Son dernier ouvrage, Papa, qu’as-tu fait en Algérie ?” est, comme l’indique le sous-titre, une enquête sur un silence familial. Cette place du silence sur l’expérience algérienne du père ou du mari au sein des familles, l’historienne l’avait déjà noté à la fin des années 90 au moment où elle enquêtait pour sa thèse et quelque 20 ans plus tard, c’est donc à cette question qu’ elle consacre son livre .

Les mémoires familiales de la guerre

Le postulat de Raphaëlle Branche, c’est que nombre de familles françaises sont habitées par les traces de cette guerre qui ne fut officiellement reconnue qu’en 1999” et son ambition est de “comprendre ce qui s’est joué dans les familles et comment la guerre a été vécue puis racontée et transmise” [afin d´…] éclairer d’une manière inédite la place de cette guerre dans la société française » (p.8). Place importante s’ il en est, puisqu’ au moins un million et demi de conscrits ont été envoyés en Algérie pendant la guerre, des soldats qui furent aussi des fils, des maris, des frères ou  des pères de famille.

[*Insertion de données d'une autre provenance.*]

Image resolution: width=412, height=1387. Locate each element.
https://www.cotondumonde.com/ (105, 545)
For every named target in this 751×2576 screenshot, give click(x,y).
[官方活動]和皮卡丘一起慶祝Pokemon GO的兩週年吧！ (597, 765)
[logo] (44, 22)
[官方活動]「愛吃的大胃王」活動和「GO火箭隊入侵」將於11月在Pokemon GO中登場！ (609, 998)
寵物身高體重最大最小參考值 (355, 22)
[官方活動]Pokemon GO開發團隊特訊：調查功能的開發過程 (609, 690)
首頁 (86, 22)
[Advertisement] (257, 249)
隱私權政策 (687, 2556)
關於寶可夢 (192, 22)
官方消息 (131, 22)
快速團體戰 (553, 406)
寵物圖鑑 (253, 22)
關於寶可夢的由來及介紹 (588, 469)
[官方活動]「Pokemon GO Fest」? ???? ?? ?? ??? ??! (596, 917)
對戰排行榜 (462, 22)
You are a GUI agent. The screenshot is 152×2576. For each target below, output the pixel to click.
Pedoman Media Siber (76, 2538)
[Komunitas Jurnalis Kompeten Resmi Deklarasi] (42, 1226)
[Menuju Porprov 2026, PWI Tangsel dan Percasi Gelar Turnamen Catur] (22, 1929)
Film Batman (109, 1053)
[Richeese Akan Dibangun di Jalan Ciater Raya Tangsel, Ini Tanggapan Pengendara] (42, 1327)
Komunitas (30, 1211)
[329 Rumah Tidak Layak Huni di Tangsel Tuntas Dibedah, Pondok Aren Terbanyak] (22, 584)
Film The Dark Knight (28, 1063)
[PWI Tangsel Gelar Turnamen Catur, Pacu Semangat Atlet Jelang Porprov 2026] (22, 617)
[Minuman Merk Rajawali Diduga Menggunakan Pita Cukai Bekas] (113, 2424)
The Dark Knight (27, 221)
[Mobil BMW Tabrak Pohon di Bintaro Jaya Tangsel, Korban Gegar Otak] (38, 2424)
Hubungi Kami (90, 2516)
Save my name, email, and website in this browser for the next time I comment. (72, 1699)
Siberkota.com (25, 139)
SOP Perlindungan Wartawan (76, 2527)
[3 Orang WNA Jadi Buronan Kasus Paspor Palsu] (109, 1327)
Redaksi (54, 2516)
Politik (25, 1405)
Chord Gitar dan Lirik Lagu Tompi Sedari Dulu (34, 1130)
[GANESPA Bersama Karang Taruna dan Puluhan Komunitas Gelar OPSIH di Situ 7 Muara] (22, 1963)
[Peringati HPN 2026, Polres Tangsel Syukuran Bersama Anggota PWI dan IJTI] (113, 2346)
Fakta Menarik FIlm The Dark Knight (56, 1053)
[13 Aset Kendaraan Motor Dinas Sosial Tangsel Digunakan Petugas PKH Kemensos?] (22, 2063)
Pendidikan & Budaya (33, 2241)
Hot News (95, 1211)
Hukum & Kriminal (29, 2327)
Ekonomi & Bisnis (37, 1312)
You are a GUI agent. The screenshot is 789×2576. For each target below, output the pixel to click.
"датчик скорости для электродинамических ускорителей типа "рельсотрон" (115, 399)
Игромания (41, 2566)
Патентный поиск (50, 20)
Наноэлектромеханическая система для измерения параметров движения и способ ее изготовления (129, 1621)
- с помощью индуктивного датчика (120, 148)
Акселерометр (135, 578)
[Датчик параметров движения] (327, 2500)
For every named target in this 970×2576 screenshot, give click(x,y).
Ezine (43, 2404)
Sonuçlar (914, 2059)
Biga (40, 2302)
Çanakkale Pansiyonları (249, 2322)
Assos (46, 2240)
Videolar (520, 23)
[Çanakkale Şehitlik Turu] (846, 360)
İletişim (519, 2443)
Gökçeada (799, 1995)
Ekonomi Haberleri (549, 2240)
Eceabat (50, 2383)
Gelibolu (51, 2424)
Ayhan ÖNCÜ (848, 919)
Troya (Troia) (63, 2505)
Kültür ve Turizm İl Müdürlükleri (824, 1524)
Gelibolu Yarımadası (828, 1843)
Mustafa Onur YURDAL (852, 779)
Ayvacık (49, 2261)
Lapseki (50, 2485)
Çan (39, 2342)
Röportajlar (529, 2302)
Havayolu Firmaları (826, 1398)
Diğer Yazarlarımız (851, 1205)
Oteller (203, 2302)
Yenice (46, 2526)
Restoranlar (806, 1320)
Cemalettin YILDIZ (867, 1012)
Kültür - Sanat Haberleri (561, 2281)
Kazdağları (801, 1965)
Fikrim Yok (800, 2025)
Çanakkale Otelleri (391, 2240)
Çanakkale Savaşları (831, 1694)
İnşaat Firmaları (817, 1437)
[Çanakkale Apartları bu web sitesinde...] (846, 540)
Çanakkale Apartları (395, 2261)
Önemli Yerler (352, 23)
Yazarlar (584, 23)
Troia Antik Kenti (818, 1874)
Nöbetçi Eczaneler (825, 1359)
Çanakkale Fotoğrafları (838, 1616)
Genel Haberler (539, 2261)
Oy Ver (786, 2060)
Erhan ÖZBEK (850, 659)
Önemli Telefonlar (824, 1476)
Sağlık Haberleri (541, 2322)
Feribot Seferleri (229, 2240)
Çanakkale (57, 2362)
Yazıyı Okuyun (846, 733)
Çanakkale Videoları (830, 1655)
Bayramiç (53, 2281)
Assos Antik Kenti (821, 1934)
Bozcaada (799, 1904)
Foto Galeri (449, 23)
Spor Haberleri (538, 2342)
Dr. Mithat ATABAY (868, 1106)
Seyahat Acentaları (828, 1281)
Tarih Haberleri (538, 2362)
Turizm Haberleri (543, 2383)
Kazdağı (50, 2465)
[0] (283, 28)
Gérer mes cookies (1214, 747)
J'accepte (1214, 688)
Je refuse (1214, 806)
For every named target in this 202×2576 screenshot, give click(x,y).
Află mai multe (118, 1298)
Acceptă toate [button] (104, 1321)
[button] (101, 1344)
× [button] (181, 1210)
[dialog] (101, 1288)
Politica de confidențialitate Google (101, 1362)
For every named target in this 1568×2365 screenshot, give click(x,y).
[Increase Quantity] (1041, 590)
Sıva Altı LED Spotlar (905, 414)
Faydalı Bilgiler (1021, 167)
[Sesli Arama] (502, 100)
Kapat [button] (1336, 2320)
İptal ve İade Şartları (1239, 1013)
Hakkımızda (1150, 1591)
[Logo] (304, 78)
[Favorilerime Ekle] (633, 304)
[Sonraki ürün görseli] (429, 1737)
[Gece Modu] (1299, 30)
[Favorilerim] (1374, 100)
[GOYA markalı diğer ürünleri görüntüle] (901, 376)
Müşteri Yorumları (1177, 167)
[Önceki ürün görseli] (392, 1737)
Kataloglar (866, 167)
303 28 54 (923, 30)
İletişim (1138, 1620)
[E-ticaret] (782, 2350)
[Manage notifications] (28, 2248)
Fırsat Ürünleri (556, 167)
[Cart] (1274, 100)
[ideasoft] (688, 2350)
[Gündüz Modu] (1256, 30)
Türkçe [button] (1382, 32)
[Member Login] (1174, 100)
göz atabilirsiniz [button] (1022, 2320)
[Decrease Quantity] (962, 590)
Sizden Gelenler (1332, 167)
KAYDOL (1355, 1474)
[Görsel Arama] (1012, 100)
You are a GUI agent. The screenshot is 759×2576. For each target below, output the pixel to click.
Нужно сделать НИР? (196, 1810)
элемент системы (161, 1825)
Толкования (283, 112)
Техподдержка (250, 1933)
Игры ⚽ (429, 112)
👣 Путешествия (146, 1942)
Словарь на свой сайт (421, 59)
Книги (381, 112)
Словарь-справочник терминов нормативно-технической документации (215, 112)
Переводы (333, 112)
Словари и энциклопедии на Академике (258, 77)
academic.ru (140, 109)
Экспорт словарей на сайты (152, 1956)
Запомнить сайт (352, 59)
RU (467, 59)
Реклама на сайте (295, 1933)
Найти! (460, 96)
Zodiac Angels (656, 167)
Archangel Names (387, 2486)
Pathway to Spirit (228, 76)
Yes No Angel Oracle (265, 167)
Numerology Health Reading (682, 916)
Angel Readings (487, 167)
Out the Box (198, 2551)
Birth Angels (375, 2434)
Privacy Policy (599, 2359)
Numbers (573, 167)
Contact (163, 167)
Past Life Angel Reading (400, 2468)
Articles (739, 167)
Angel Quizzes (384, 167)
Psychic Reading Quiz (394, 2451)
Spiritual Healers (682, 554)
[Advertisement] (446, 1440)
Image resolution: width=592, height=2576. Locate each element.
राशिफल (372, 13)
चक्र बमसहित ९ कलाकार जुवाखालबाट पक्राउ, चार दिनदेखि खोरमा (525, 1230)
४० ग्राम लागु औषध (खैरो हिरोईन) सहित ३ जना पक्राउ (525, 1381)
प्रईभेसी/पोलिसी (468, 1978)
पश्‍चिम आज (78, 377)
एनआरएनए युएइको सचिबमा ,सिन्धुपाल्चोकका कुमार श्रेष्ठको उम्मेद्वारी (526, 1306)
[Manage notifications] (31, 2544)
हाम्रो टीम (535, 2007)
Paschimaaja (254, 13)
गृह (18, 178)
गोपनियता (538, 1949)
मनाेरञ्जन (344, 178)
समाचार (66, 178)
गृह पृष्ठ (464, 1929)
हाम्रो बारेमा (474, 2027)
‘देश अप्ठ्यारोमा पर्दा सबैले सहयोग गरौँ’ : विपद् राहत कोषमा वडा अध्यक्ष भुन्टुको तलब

Partant du principe que les silences sont des « silences familiaux », l’historienne devait donc baser son travail de recherche sur les familles entières d’anciens combattants afin d’y retrouver les traces laissées par la guerre. Les sources principales qui ont servi à composer cet ouvrage ne se trouvaient pas tellement  dans les archives et  ont donc  été élaborées par l’historienne : au cœur de son enquête, près de 300 questionnaires qui ont été envoyés à 39 familles de divers horizons sociaux et idéologiques, complétés parfois par des entretiens familiaux et par l’analyse de documents privés qu’on lui a confiés (lettres, journaux intimes, photos).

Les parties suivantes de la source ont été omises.